In mathematics, quantum dynamics is the study of the mathematics behind quantum mechanics. Specifically, as a study of dynamics, this field investigates how quantum mechanical observables change over time. Most fundamentally, this involves the study of one-parameter automorphisms of the algebra of all bounded operators on the Hilbert space of observables (which are self-adjoint operators). These dynamics were understood as early as the 1930s, after Wigner, Stone, Hahn and Hellinger worked in the field. Recently, mathematicians in the field have studied irreversible quantum mechanical systems on von Neumann algebras.

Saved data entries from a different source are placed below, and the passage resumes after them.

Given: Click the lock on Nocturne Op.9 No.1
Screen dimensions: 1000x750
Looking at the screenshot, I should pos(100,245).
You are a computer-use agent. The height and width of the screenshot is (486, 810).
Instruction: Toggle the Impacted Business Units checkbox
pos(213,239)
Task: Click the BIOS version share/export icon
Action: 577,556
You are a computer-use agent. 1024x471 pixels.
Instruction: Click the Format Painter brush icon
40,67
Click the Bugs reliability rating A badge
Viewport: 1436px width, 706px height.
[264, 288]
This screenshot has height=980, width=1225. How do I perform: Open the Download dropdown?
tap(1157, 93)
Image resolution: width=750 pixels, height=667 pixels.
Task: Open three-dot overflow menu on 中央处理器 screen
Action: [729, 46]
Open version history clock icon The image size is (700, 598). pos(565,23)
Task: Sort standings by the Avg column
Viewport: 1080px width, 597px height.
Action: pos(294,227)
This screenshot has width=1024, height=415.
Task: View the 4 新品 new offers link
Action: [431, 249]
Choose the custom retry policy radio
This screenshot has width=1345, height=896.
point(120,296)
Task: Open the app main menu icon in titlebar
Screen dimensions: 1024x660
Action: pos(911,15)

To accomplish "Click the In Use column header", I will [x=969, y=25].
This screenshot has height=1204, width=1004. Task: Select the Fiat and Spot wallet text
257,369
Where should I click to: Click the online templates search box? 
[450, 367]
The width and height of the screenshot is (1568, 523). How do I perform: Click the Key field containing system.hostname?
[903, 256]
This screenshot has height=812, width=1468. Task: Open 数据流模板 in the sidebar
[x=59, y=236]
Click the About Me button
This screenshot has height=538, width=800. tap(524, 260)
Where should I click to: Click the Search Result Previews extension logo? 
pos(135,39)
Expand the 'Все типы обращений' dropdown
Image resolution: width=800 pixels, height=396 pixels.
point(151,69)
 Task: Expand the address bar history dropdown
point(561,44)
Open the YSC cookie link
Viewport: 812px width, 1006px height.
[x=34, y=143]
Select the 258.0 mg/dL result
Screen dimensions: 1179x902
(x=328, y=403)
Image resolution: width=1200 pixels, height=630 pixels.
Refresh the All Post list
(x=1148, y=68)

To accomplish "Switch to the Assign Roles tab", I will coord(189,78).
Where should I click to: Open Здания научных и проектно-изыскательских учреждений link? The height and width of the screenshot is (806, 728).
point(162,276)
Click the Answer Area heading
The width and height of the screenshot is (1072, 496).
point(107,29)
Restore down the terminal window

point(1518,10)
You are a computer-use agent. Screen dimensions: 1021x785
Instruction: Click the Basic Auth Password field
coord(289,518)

Equations to describe quantum systems can be seen as equivalent to that of classical dynamics on a macroscopic scale, except for the important detail that the variables don't follow the commutative laws of multiplication^[1]. Hence, as a fundamental principle, these variables are instead described as "q-numbers", conventionally represented by operators or Hermitian matrices on a Hilbert space.^[2] Indeed, the state of the system in the atomic and subatomic scale is described not by dynamic variables with specific numerical values, but by state functions that are dependent on the c-number time. In this realm of quantum systems, the equation of motion governing dynamics heavily relies on the Hamiltonian, also known as the total energy. Therefore, to anticipate the time evolution of the system, one only needs to determine the initial condition of the state function |Ψ(t) and its first derivative with respect to time.^[3]

For example, quasi-free states and automorphisms are the Fermionic counterparts of classical Gaussian mesaures^[4] (Fermions' descriptors are Grassmann operators).^[2]